**Source extract:**
►
This is rather specialized, but people do ask how to determine or measure the distance or size of an object or subject in a photo image. The DSLR camera Exif data may tell you Focus Distance, except you should realize that the focus distance reported is often seriously incorrect, especially for zoom lenses. You surely want to verify what actual focus distance is required for this lens to report that distance at that zoomed value. And the focus distance might not even be the distance of interest.
This calculator can find distance or size of an object in a photo, but you must know the following things about the situation:
Describe the camera:
And then, two of these next three, to compute the other:
You can use any units (feet or meters), but do be consistent (distance and size must be in the SAME units). Results will be in those same units. Focal length and sensor size are always in mm.
The calculator will compute # 4, 5, or 6 from the other five values.
You need the original digital image. It won't work from a cropped image or a paper print. See some notes below about determining values.
Numbers only. A NaN result will mean an input is Not A Number. Decimal points are OK.
Width and Height means in the rotated photo. If camera is rotated up on end to portrait orientation, then reverse sensor width and height here. If you are using Width as Height then use sensor Width, and call it photo Height.
The options will compute and change the appropriate field, where the Pink background will appear. Any value already in the field you are finding will be ignored and replaced (by computing with all of the other fields). So when it has already computed once, clicking Compute again without change can only compute the same matches, with no visible change then, until you change something.
Example: The calculator initial defaults match this photo example. The tape on the floor in the image measures 30 feet, which is the correct result to compare. If any doubts, you can repeat a similar test.
Nikon D800 DSLR camera: Sensor 35.9 x 24 mm. 7360x4912 pixels. 60 mm f/2.8 D lens.
◄
**Material provided:**
►
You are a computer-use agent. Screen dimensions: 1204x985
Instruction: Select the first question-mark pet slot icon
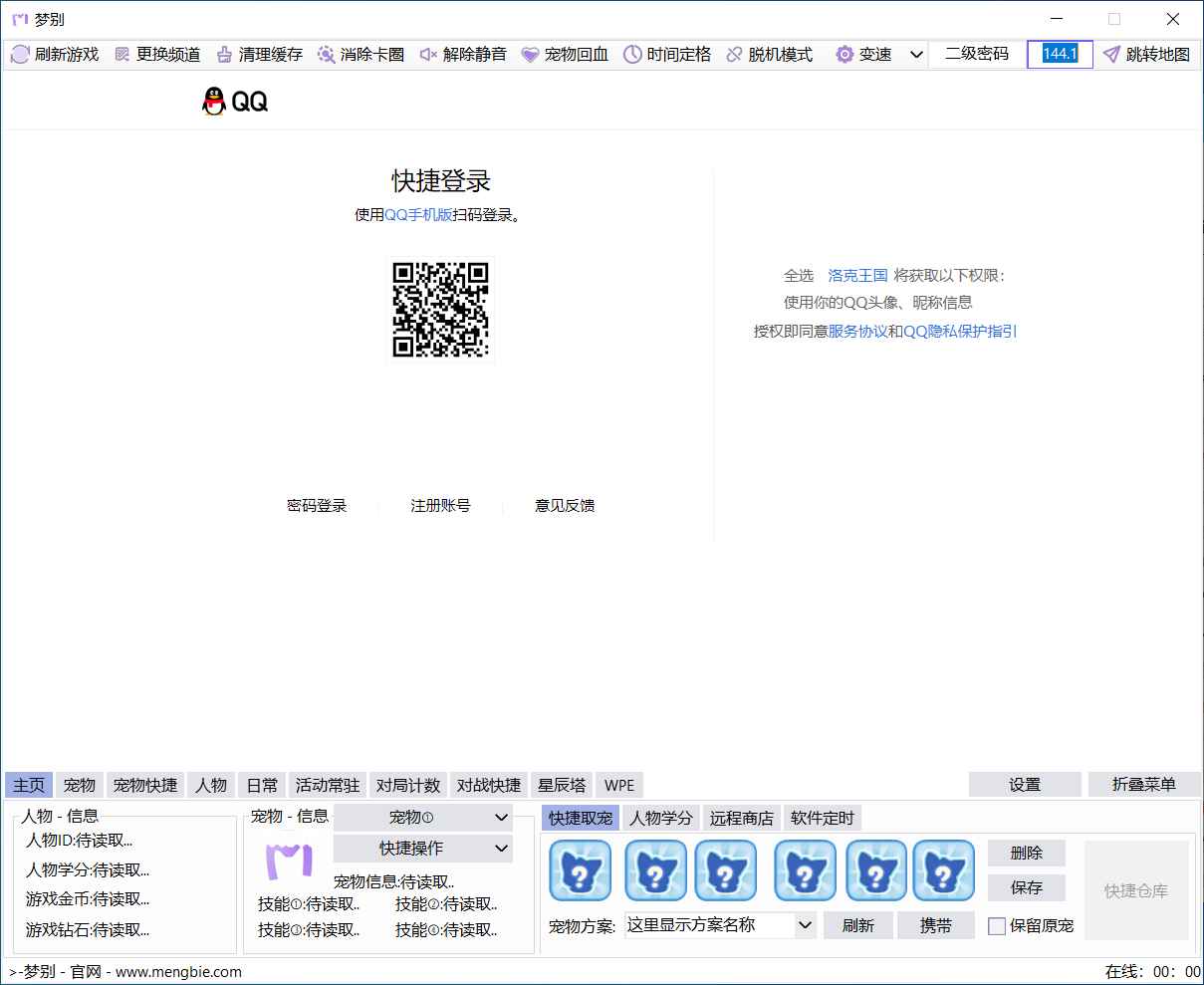point(581,869)
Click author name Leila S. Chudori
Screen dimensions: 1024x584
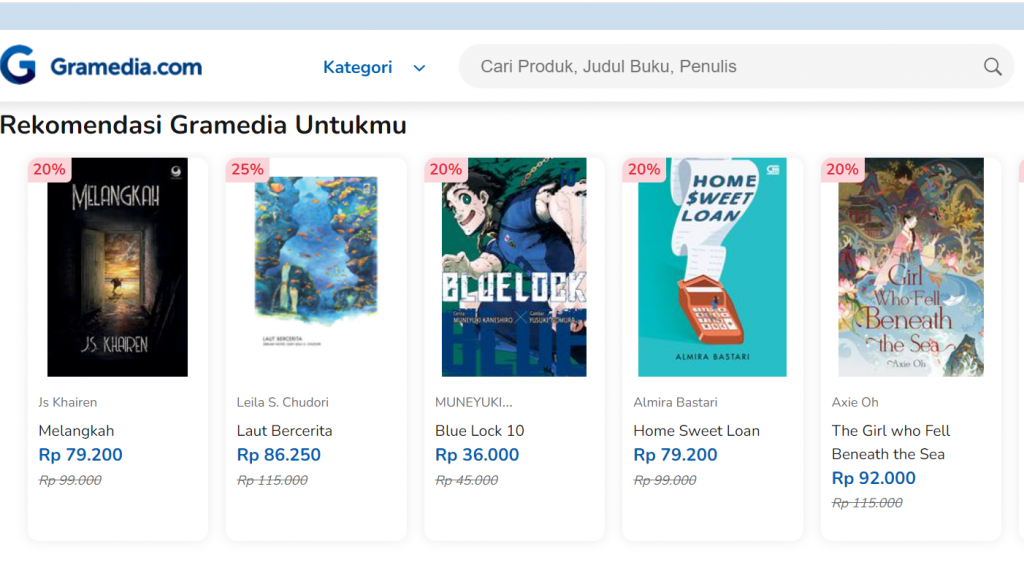click(x=282, y=402)
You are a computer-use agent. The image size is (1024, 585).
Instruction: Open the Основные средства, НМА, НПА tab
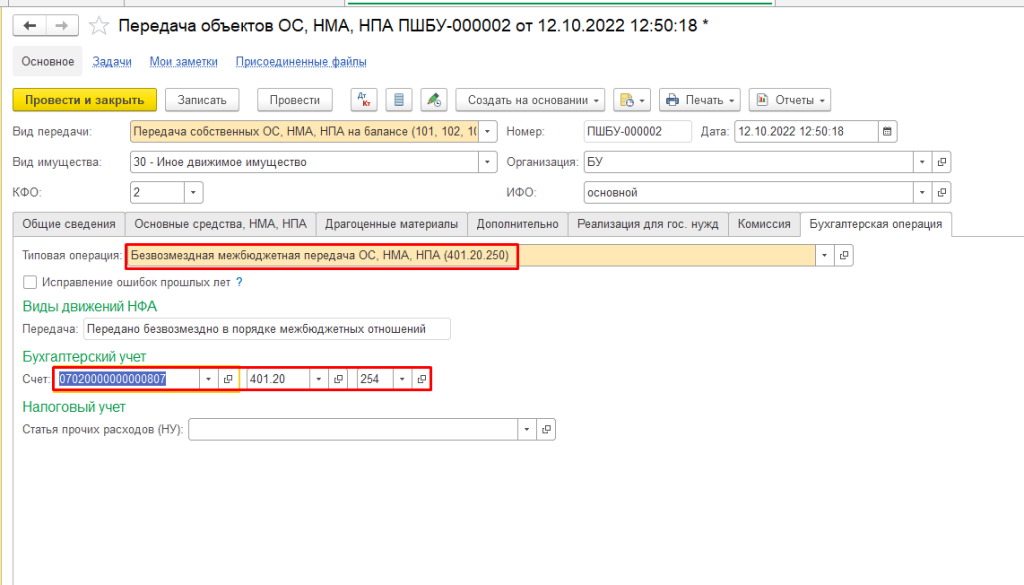pyautogui.click(x=220, y=224)
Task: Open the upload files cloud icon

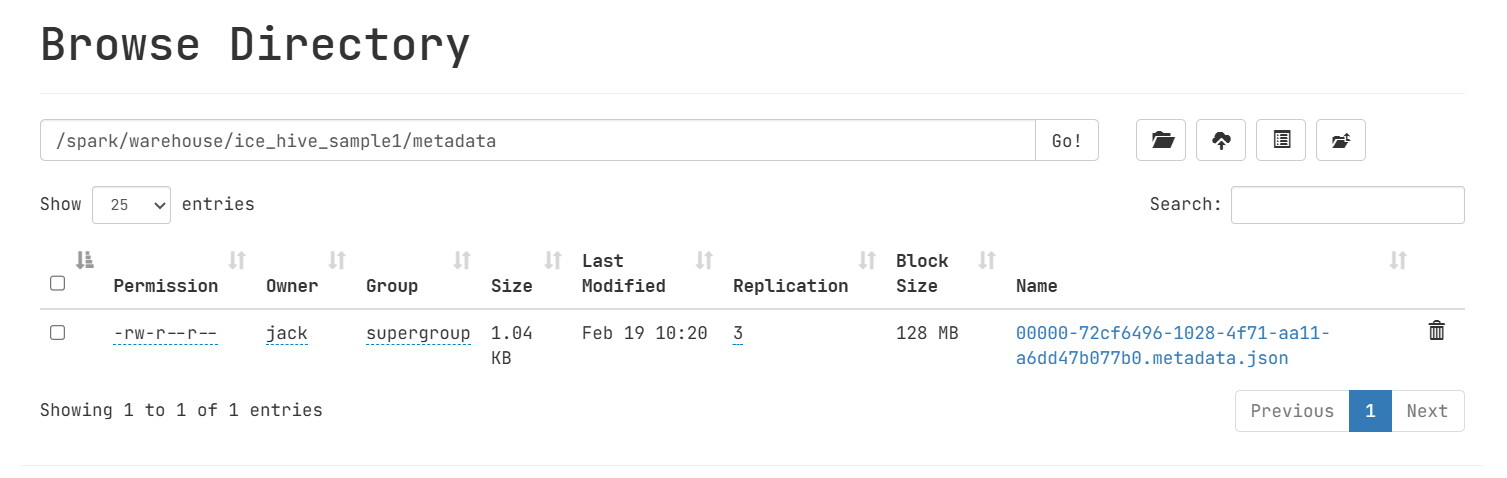Action: click(x=1221, y=141)
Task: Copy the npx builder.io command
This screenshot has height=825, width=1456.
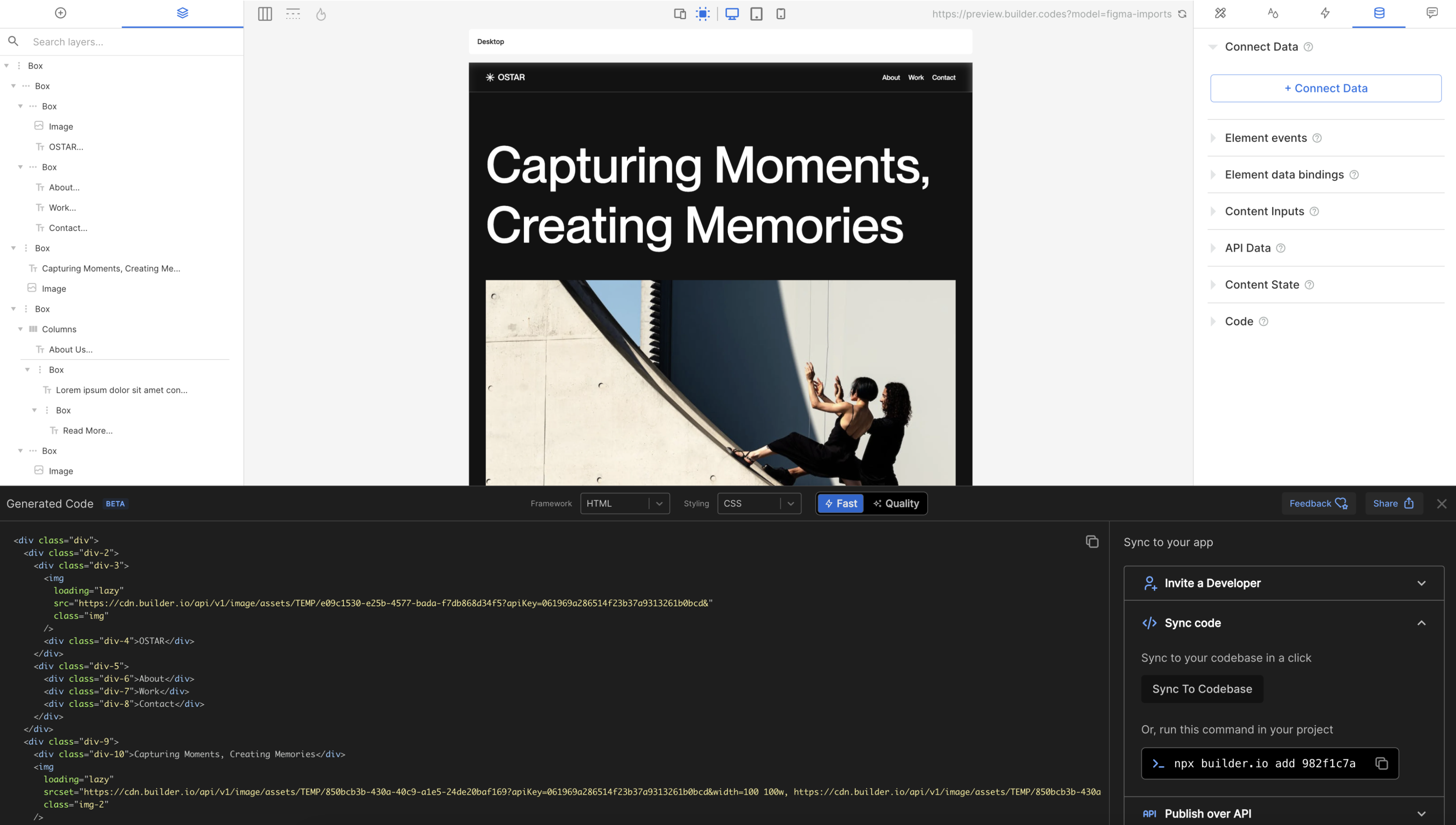Action: click(x=1381, y=763)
◄
**To-do list:**
1. Using the photo distance calculator page, answer these:
(a) In what unit are focal length and sensor size always given?
(b) What does a NaN result mean?
(c) What pixel dimensions are listed for the Nikon D800 camera?
2. Offset the records by adding -97 to every click coordinate in the answers. Begin at the line that contains "Task: Copy the npx builder.io command" and continue through the end of the records, and reproduce only those lines with their requests. Leave the pictures out.

**Answers below:**
1.
(a) Millimeters (mm).
(b) An input is Not A Number.
(c) 7360x4912 pixels.

2.
Task: Copy the npx builder.io command
This screenshot has height=825, width=1456.
Action: click(x=1284, y=666)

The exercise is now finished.